Jahe berfungsi membantu mengurangi bau amis dan prengus pada daging maupun tetelan sapi. Selain itu, jahe juga membuat aroma kuah menjadi lebih harum dan segar.

4. Berapa lama waktu merebus tetelan agar empuk?

Waktu merebus tergantung jenis dan ukuran tetelan. Umumnya membutuhkan waktu sekitar 1–2 jam dengan api sedang agar teksturnya empuk dan kaldu alami keluar dengan sempurna.

5. Apakah tetelan bisa langsung dimasukkan ke kuah bakso?

Bisa, tetapi sebaiknya dimasukkan sedikit demi sedikit setelah matang agar kuah tidak terlalu pekat dan tetap terasa segar saat disajikan kepada pelanggan.

6. Apa penyebab kuah bakso cepat basi?

Salah satu penyebabnya adalah penggunaan air rebusan tetelan yang terlalu berminyak dan kurang bersih. Selain itu, penyimpanan kuah yang tidak tepat juga bisa membuat kuah cepat basi.

7. Bagaimana cara membuat kuah bakso tetap segar seharian?

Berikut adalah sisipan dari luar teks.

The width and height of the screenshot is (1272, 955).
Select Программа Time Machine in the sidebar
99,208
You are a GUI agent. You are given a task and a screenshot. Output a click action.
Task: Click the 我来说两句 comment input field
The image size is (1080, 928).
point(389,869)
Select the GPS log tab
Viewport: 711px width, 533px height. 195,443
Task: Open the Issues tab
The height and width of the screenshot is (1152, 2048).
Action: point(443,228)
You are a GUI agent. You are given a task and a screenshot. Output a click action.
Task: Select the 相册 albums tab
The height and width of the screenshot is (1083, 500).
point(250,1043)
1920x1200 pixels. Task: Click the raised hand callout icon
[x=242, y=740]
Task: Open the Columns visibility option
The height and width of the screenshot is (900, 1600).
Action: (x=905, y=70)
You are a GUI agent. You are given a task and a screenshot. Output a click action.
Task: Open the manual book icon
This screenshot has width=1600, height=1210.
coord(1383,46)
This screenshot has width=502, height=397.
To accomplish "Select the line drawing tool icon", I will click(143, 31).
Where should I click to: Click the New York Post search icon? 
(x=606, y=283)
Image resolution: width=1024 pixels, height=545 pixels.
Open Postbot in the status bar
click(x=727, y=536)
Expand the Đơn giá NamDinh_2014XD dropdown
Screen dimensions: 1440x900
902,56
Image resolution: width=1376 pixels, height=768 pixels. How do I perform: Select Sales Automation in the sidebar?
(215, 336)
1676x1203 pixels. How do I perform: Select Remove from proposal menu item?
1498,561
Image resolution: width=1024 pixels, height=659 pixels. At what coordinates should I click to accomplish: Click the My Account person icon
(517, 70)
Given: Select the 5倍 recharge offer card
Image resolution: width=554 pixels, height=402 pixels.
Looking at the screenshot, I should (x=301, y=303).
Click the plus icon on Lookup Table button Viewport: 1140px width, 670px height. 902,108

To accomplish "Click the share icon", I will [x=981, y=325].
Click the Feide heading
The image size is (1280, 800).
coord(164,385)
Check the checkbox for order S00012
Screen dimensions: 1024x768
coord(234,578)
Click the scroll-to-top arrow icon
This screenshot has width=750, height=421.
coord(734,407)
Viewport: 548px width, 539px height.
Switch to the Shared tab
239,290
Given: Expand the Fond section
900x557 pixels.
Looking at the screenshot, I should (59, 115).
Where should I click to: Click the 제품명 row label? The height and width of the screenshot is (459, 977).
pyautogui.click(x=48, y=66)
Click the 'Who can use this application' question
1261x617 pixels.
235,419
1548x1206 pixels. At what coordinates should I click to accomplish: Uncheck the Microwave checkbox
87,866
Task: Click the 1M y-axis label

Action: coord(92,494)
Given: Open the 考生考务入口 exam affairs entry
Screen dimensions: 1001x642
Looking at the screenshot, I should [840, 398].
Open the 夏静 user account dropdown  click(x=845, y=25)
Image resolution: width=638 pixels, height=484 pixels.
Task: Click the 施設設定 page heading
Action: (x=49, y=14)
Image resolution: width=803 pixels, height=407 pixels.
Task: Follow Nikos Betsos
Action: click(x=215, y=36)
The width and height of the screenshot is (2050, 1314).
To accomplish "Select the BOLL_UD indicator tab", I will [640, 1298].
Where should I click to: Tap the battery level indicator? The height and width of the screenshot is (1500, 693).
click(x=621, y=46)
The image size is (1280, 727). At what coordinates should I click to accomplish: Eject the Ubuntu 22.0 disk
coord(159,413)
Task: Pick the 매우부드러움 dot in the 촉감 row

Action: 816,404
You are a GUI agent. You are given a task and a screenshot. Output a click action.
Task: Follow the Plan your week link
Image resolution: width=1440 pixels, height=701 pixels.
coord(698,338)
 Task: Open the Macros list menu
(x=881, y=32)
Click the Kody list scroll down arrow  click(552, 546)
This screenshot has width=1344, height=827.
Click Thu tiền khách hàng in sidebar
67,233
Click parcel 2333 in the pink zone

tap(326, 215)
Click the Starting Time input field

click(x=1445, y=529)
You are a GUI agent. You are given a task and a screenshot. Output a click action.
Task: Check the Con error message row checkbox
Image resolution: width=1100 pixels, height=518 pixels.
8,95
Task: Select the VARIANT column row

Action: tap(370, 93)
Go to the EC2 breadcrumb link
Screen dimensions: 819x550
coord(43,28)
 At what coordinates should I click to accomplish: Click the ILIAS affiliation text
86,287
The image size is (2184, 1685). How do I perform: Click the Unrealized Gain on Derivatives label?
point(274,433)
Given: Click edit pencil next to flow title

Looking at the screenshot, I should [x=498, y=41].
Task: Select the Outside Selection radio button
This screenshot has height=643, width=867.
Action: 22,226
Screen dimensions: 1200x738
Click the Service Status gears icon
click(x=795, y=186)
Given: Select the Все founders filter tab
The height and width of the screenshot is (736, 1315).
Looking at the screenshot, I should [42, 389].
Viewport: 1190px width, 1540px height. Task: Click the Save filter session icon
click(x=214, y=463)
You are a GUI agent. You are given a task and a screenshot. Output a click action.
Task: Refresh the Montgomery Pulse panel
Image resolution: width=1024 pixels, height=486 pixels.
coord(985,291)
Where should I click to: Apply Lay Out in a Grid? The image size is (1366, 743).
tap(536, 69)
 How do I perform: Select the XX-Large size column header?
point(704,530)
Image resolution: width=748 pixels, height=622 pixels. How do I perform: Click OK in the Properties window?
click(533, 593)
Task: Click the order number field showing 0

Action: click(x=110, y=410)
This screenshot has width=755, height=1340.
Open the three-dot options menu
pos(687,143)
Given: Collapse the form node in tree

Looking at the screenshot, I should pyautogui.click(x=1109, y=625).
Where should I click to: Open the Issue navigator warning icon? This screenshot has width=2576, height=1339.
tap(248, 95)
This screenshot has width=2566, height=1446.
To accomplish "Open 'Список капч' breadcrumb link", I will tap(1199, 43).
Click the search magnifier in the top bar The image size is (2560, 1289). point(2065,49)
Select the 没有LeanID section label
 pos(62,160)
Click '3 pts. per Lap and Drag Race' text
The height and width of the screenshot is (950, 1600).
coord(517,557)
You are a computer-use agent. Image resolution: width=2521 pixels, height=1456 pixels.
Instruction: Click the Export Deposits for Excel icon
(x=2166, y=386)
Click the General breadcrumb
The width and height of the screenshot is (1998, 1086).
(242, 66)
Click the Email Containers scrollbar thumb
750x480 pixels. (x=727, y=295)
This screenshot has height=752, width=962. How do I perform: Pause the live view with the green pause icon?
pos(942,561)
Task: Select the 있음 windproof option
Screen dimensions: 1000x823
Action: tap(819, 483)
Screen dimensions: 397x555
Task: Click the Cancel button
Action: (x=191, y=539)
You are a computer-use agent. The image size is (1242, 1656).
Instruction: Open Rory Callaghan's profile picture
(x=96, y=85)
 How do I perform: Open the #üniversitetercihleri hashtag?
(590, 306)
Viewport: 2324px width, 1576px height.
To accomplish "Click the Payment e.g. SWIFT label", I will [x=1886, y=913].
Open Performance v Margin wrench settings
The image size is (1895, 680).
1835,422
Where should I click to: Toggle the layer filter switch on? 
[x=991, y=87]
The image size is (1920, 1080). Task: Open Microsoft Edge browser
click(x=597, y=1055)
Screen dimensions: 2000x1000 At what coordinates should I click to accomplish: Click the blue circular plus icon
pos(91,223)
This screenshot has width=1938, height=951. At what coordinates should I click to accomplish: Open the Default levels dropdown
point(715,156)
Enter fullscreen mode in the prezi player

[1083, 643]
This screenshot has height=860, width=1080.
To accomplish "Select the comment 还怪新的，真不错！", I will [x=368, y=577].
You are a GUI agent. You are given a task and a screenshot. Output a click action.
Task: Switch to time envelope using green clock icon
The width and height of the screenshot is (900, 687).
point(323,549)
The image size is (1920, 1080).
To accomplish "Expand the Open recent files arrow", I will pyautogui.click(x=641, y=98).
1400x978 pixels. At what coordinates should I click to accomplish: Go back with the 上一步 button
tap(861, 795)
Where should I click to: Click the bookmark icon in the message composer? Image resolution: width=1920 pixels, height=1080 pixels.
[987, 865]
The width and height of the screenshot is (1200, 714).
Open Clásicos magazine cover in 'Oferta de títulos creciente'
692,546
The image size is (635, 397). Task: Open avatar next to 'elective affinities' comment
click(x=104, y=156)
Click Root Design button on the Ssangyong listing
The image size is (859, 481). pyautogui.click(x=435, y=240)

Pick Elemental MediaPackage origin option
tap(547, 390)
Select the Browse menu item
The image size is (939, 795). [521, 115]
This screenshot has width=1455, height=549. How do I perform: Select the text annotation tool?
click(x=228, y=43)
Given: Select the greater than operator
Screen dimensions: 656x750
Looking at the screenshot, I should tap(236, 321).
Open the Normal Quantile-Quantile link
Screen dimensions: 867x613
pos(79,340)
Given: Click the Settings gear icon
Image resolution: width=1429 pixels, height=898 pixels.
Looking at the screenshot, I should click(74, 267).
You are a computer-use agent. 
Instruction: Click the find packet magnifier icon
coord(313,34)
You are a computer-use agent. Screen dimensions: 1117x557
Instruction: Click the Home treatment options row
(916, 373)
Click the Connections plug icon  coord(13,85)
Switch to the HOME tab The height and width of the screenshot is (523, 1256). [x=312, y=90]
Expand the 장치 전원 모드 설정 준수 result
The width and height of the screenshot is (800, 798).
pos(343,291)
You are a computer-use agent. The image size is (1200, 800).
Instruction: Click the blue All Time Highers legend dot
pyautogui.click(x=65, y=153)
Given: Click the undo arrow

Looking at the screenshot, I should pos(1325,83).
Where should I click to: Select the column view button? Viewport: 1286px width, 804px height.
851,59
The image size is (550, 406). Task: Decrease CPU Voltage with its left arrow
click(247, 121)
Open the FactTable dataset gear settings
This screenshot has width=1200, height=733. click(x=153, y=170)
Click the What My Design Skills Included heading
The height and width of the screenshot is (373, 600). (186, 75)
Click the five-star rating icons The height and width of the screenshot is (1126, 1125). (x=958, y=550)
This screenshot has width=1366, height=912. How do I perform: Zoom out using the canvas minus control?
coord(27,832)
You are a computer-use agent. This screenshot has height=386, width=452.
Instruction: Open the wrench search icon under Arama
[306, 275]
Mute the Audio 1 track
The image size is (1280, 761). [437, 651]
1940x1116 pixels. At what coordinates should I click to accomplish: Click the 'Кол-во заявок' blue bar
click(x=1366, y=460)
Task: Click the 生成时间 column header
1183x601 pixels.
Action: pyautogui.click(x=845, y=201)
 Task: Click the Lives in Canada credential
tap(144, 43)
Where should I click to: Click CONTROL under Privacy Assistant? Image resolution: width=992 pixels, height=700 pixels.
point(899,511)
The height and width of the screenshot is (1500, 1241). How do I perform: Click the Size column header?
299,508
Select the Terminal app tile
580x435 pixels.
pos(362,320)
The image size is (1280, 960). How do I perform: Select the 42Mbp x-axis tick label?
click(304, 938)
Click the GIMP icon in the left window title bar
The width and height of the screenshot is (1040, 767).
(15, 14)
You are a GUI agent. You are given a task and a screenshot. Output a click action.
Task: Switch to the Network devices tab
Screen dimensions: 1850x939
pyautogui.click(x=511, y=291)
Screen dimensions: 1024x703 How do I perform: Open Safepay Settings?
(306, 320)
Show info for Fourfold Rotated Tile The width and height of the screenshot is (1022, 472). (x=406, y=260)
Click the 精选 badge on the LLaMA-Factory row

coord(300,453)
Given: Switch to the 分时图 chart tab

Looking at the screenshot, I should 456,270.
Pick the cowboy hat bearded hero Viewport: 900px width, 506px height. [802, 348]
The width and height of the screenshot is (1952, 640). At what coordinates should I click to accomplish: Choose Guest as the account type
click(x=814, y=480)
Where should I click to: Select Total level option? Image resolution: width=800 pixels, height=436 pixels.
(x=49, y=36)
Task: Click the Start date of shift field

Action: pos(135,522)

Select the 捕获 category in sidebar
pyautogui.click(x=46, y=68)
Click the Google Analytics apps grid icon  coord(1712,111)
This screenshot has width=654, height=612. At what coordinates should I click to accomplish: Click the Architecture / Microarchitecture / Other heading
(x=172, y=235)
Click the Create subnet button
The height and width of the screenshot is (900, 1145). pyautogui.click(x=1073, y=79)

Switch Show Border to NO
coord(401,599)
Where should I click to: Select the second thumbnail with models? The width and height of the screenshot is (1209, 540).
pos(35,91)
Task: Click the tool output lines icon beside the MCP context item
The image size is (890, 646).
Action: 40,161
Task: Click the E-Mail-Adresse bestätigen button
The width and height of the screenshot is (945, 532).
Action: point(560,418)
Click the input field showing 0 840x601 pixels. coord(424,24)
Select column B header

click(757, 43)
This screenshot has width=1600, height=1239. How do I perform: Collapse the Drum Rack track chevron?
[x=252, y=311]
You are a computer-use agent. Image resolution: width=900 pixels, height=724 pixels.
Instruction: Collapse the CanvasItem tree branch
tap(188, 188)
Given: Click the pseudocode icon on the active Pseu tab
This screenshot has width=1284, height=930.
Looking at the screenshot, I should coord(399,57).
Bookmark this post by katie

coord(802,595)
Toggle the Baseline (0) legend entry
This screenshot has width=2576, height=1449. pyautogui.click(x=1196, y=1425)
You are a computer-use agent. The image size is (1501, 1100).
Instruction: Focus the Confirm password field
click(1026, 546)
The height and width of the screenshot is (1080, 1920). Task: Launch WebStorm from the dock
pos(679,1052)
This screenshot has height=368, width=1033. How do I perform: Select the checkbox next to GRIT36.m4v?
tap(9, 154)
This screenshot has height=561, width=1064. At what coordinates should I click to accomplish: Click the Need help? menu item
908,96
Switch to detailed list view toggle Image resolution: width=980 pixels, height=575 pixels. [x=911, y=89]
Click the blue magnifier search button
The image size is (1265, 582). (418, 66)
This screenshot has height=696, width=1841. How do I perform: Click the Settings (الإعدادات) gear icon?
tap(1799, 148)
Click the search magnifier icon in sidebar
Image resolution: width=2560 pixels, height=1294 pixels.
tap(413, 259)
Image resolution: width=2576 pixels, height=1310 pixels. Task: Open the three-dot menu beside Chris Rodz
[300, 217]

Gunakan bahan yang bersih, rebus tetelan dengan benar, dan hindari terlalu banyak lemak dalam kuah. Menjaga api tetap stabil juga membantu kuah tetap segar lebih lama.

Disclaimer

Tips merebus tetelan dan menghilangkan bau prengus pada artikel ini berdasarkan pengalaman pribadi penulis saat bekerja mengolah bakso setiap hari. Hasil yang diperoleh bisa berbeda tergantung kualitas bahan, jenis tetelan, serta cara pengolahan masing-masing.

Artikel ini dibuat untuk tujuan berbagi informasi dan pengalaman seputar pengolahan bakso agar kuah tetap segar dan lebih disukai pelanggan. Pembaca dapat menyesuaikan teknik maupun bahan sesuai kebutuhan usaha atau selera masing-masing.